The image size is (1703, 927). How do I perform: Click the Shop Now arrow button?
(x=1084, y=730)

--

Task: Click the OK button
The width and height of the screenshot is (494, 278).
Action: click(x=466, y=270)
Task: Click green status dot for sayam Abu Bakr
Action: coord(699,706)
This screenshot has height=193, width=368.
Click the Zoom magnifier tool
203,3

--

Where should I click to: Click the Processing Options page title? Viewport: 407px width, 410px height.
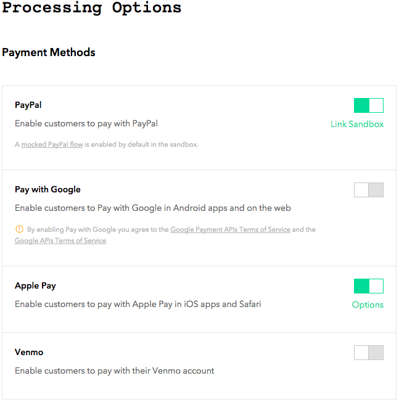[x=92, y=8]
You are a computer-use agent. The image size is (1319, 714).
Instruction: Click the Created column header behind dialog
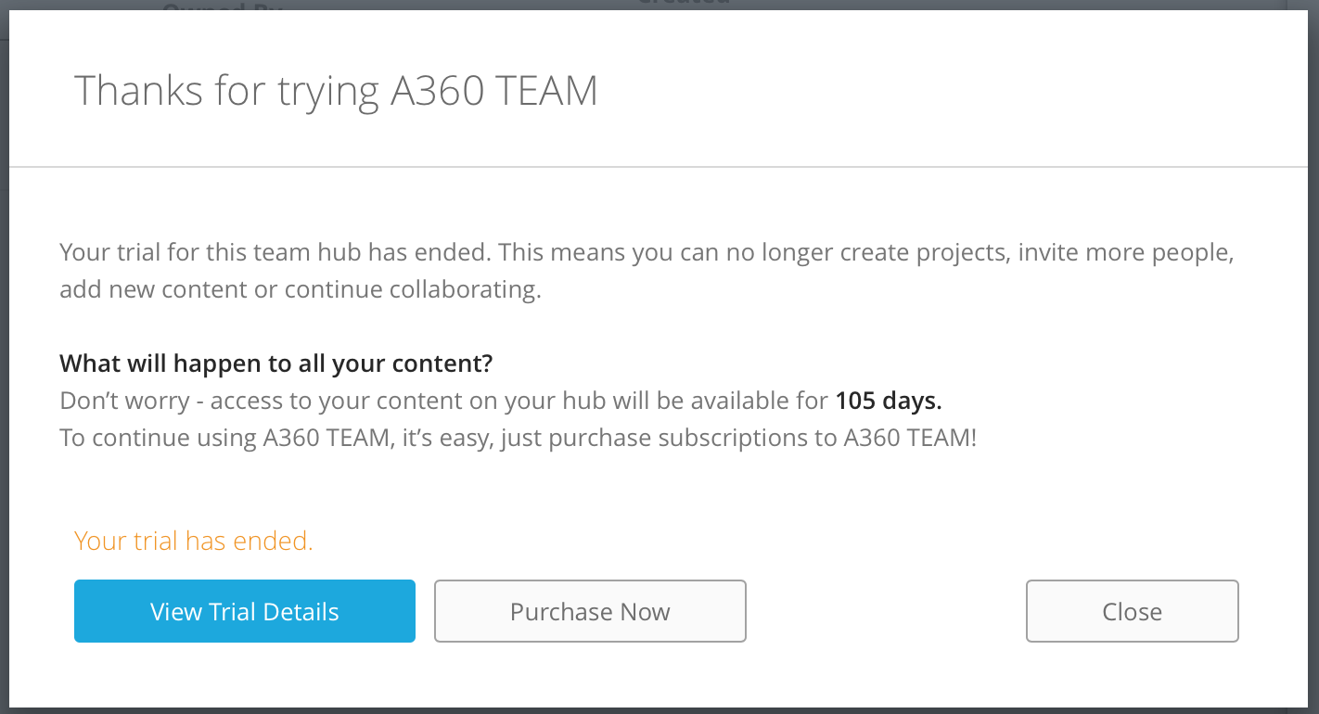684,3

--

Work to complete: Reproduce the material from the line containing "The image size is (1703, 927)." up to and including the line containing "(x=1084, y=730)", replacing "arrow button" with "arrow icon" and leaving everything else unchanged.

Task answer:
The image size is (1703, 927). How do I perform: Click the Shop Now arrow icon?
(x=1084, y=730)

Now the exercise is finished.